**WORK ORDER:** Type out every line of the data again, exactly.

**EXERCISE DATA:**
>>>>

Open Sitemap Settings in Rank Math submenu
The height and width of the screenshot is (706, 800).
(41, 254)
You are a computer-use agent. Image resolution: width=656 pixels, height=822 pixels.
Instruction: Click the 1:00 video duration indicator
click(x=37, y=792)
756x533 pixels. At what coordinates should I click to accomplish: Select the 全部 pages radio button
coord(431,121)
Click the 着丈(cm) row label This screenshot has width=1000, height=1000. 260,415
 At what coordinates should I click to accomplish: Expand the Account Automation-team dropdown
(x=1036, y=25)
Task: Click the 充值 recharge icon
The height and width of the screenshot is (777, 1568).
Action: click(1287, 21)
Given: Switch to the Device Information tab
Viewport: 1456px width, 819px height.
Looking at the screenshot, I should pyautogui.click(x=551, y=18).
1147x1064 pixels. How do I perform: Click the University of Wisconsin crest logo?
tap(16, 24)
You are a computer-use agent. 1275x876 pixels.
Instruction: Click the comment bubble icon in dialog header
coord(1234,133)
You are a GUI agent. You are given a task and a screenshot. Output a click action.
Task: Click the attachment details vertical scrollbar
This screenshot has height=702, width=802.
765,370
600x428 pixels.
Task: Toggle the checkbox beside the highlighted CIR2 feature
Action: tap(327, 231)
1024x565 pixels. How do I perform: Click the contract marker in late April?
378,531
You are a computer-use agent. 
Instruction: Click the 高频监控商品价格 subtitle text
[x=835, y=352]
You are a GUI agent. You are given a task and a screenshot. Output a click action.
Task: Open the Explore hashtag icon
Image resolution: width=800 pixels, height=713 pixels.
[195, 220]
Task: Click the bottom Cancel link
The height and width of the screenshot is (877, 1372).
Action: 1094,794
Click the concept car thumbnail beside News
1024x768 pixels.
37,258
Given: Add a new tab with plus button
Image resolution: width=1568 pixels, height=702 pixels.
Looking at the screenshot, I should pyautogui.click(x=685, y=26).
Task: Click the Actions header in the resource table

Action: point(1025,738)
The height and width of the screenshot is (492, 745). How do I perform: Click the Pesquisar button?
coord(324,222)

<<<<

**RESPONSE BELOW:**
Open Sitemap Settings in Rank Math submenu
The height and width of the screenshot is (706, 800).
(41, 254)
You are a computer-use agent. Image resolution: width=656 pixels, height=822 pixels.
Instruction: Click the 1:00 video duration indicator
click(x=37, y=792)
756x533 pixels. At what coordinates should I click to accomplish: Select the 全部 pages radio button
coord(431,121)
Click the 着丈(cm) row label This screenshot has width=1000, height=1000. 260,415
 At what coordinates should I click to accomplish: Expand the Account Automation-team dropdown
(x=1036, y=25)
Task: Click the 充值 recharge icon
The height and width of the screenshot is (777, 1568).
Action: click(1287, 21)
Given: Switch to the Device Information tab
Viewport: 1456px width, 819px height.
Looking at the screenshot, I should pyautogui.click(x=551, y=18).
1147x1064 pixels. How do I perform: Click the University of Wisconsin crest logo?
tap(16, 24)
You are a computer-use agent. 1275x876 pixels.
Instruction: Click the comment bubble icon in dialog header
coord(1234,133)
You are a GUI agent. You are given a task and a screenshot. Output a click action.
Task: Click the attachment details vertical scrollbar
This screenshot has height=702, width=802.
765,370
600x428 pixels.
Task: Toggle the checkbox beside the highlighted CIR2 feature
Action: tap(327, 231)
1024x565 pixels. How do I perform: Click the contract marker in late April?
378,531
You are a computer-use agent. 
Instruction: Click the 高频监控商品价格 subtitle text
[x=835, y=352]
You are a GUI agent. You are given a task and a screenshot. Output a click action.
Task: Open the Explore hashtag icon
Image resolution: width=800 pixels, height=713 pixels.
[195, 220]
Task: Click the bottom Cancel link
The height and width of the screenshot is (877, 1372).
Action: 1094,794
Click the concept car thumbnail beside News
1024x768 pixels.
37,258
Given: Add a new tab with plus button
Image resolution: width=1568 pixels, height=702 pixels.
Looking at the screenshot, I should pyautogui.click(x=685, y=26).
Task: Click the Actions header in the resource table

Action: point(1025,738)
The height and width of the screenshot is (492, 745). How do I perform: Click the Pesquisar button?
coord(324,222)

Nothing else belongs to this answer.